The new means and value of marketing has been around us for some time now. From YouTube subscribers to Twitter followers, and back again to Facebook-likers, businesses invest a lot of time and money gathering as many customers as possible via various social platforms. But do fans and followers really become customers? Does social-marketing really pay off?
Newsletter marketing pays
A recent study from an E-Commerce Analyst from Custora has the answer: The Customer Lifetime Value (CLV). A customer panel was gathered together via a variety of online channels: search engine marketing, mail campaigns, affiliate marketing, banners, Facebook, and Twitter. The value of each customer was based on their 'willingness to buy' and measured over a period of four years. The results are astounding!
The results show, that customers who stumble upon a company via Twitter have a 23% lower average CLV than all other customers. The highest CLV value belongs to customers who happen upon a company while searching organically. Search engine marketing obviously pays off, followed by AdWord campaigns.
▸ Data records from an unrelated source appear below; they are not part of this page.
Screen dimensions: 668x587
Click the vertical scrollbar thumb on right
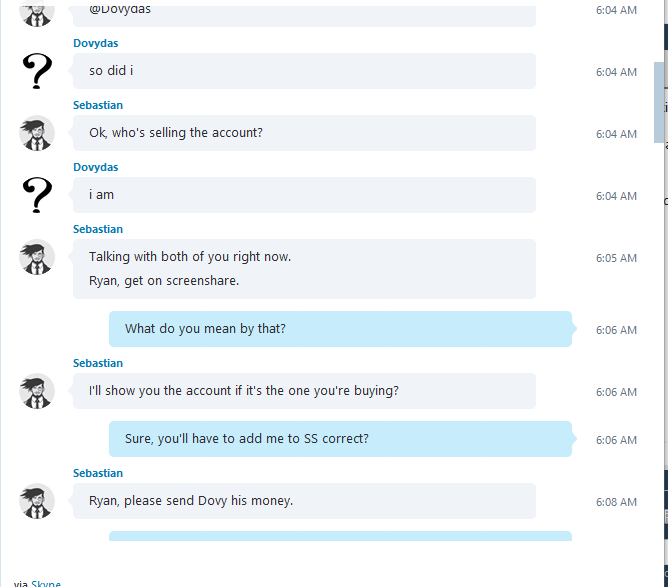[659, 102]
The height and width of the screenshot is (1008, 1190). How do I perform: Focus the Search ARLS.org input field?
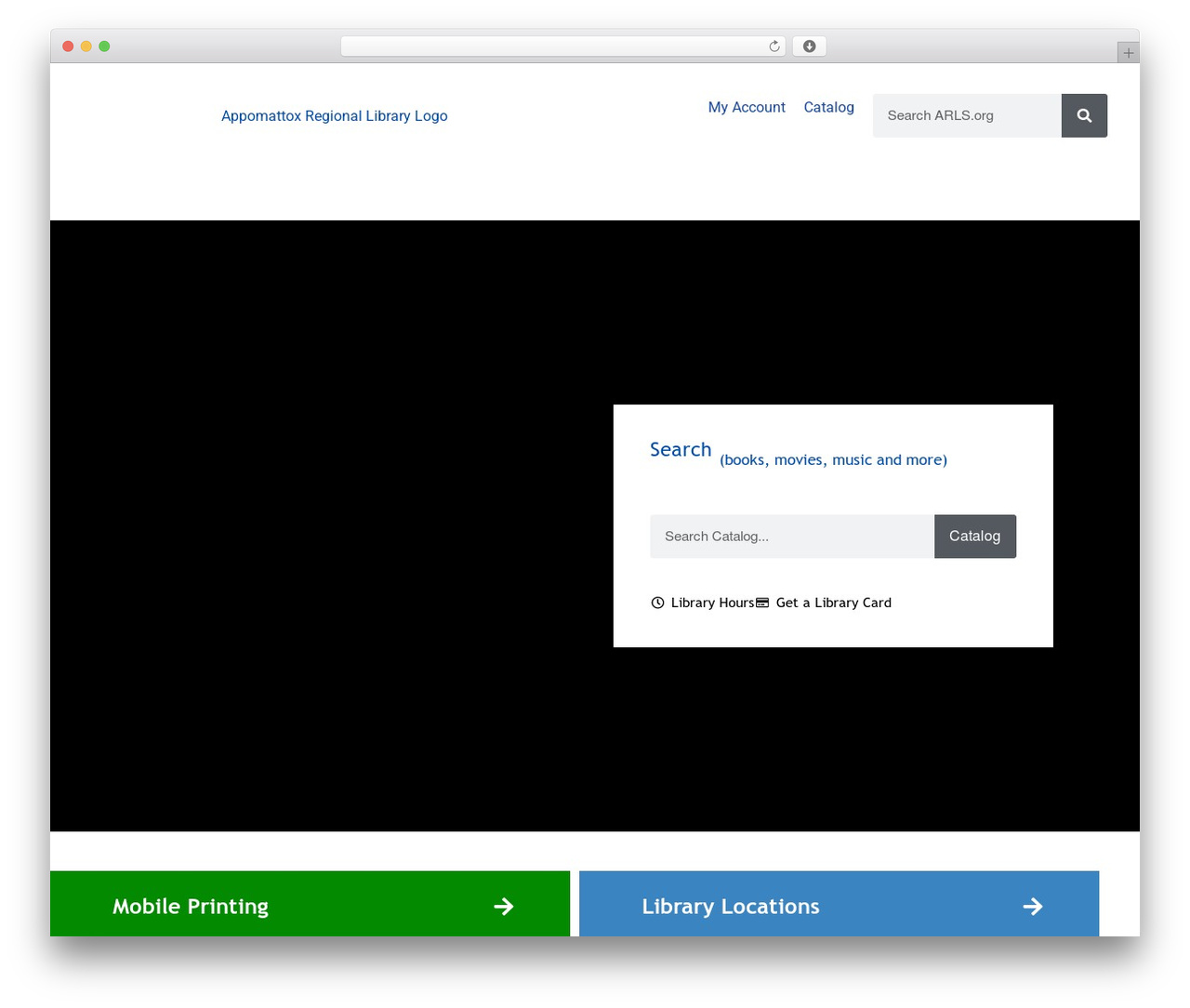(967, 115)
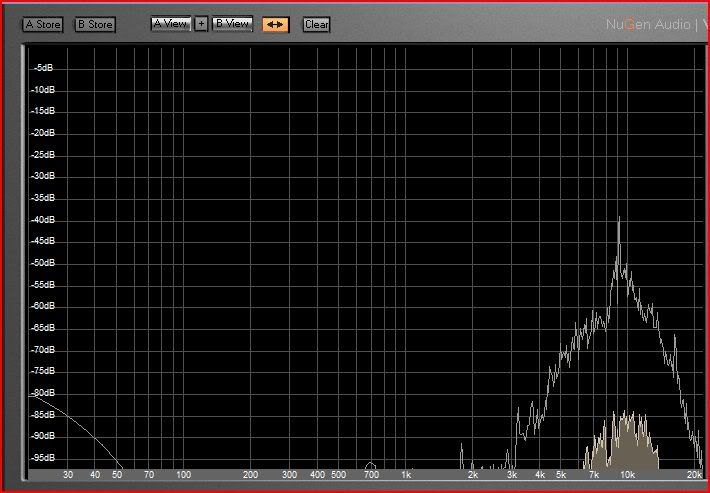Click the -95dB label at bottom of scale
This screenshot has height=493, width=710.
coord(43,458)
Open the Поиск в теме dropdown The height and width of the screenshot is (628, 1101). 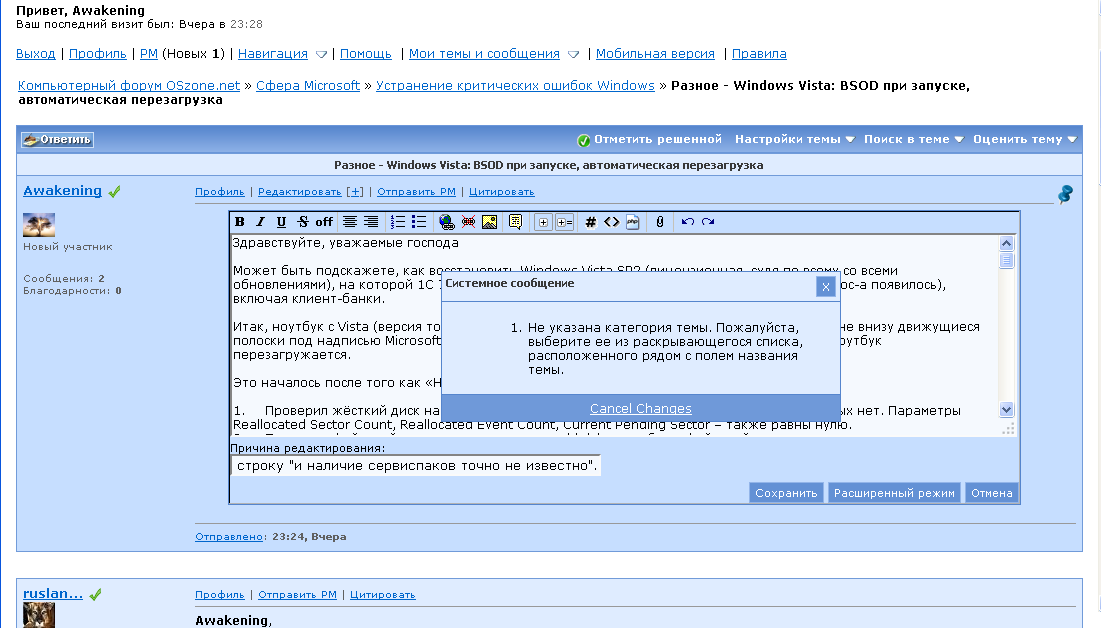coord(913,140)
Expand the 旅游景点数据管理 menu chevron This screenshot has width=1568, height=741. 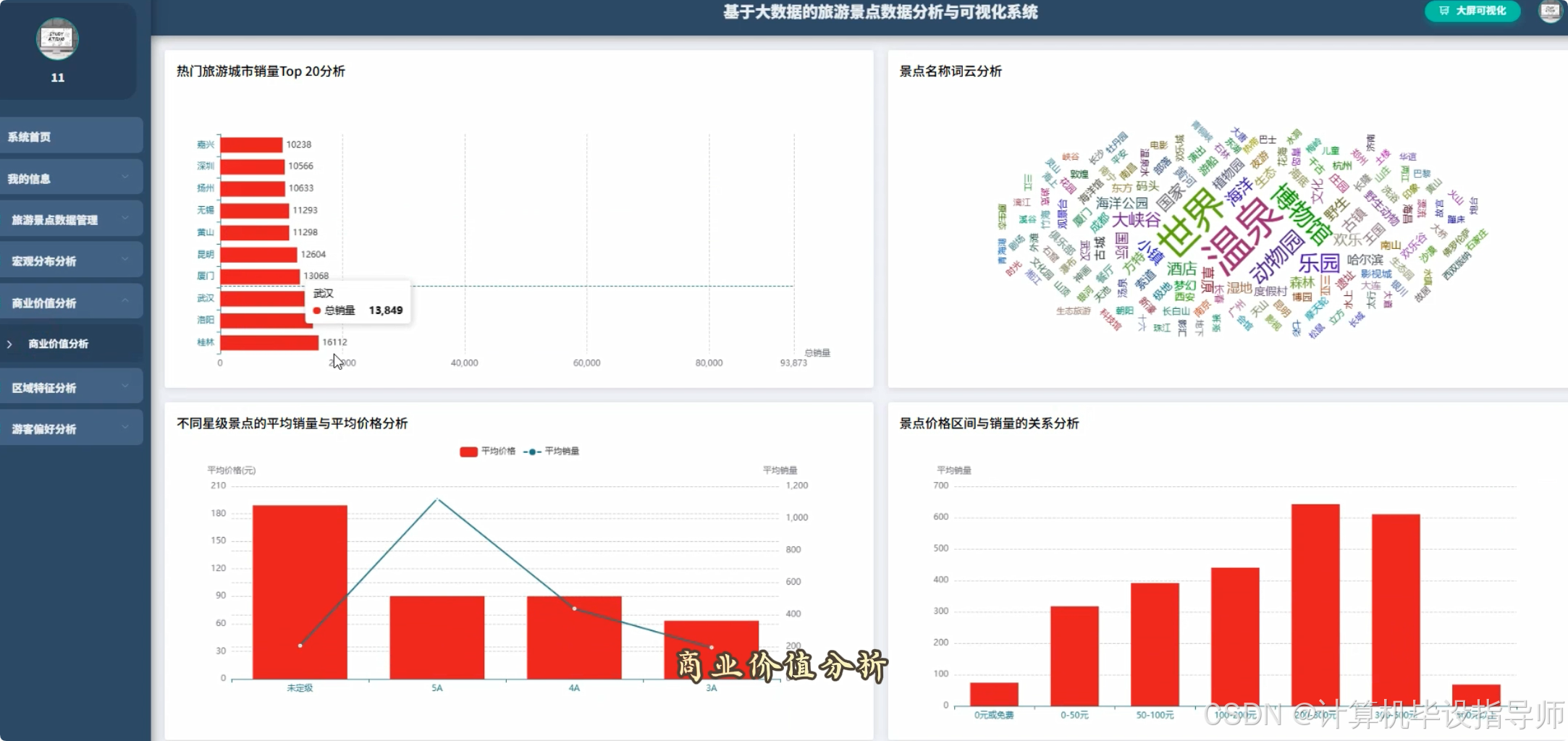(125, 219)
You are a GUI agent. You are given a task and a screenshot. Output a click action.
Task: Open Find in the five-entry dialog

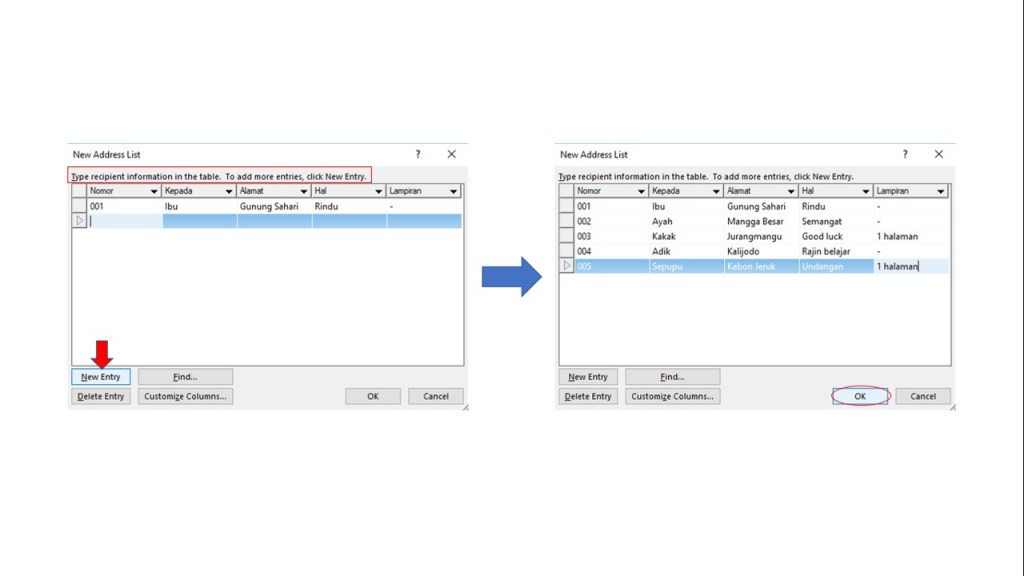(672, 377)

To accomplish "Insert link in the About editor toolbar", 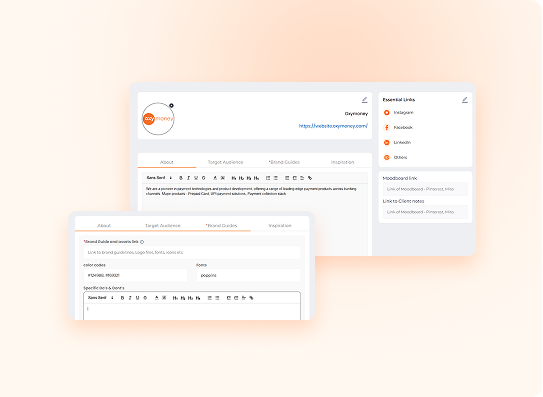I will 310,178.
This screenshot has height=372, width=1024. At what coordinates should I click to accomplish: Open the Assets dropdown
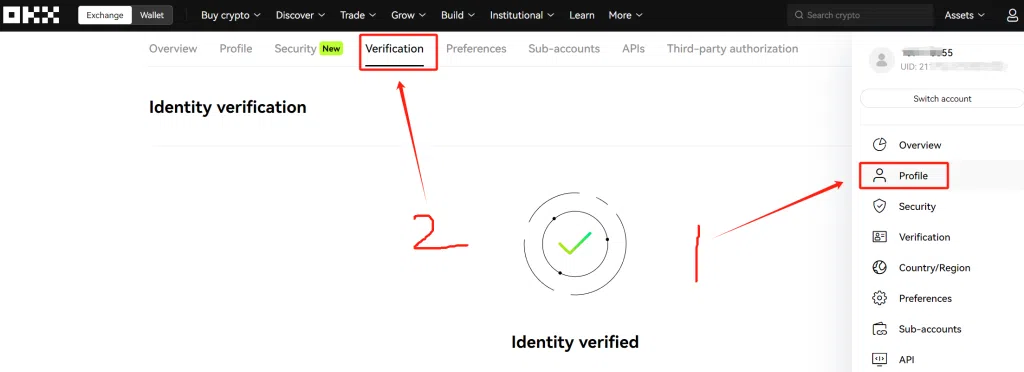point(965,15)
When comparing many of the most common means of online marketing, email campaigns had an above average CLV value (+12%), banners (+1%), Facebook (+1%), and then Twitter (-23%).
Customers buy on the go!
A further trend, in regards to monetization, is the increase in mobile purchasing. According to the „IBM Black Friday Report 2012“ , every 6th Dollar was spent using a mobile device. Around 10% of all E-commerce turnover will be made using the iPad, followed by 8.7% with an iPhone.
Once we lay the results next to each other , another question arises: Where is the largest marketing potential? How can this be most effectively tapped? The advertising branches discovered “mobile marketing” long ago. In general, that means, creating websites that are optimized for iPhones and co. But how do you get customers to these sites in the first place? After all, people just don’t have the same attention span when using a mobile device as they do on their desktop. Mobile e-mail marketing has the answer...
Success with e-mail marketing
One of the most well known mobile success stories is Lufthansa, who create successful newsletters with a responsive design. The Lufthansa newsletters automatically adapt to the viewer’s screen size for optimal readability. But the German airline is an exception to the rule. Our own study of 10,000 sales newsletters shows that only around 11% were optimized for viewing on a mobile device.
Create newsletters with a responsive design
You don’t need a six-figure budget to create your own responsive Mail Designs. With Mail Designer Pro, every freelancer, artist, or small business owner, can create incredible, mobile optimized newsletters on their Mac. Mail Designer offers a live preview, displaying your design exactly as it will appear on a Blackberry, iPhone, or Android Galaxy smartphone. It’s quite surprising that not even Apple or Google optimize their campaigns for smartphones.
Even Apple’s latest “Back-to-school” campaign ,targeted to high-school and college students, is not optimized for viewing on an iPhone.
Generation Smartphone
Students have become even more interesting for marketers. According to a study from Ball State University in Indiana, more than 3/4 of all students own a Smartphone (as of February 2013). Remember the last back-to-school campaign of the big Silicon Valley giants? Neither Apple nor Google send out their email blasts in a mobile friendly design.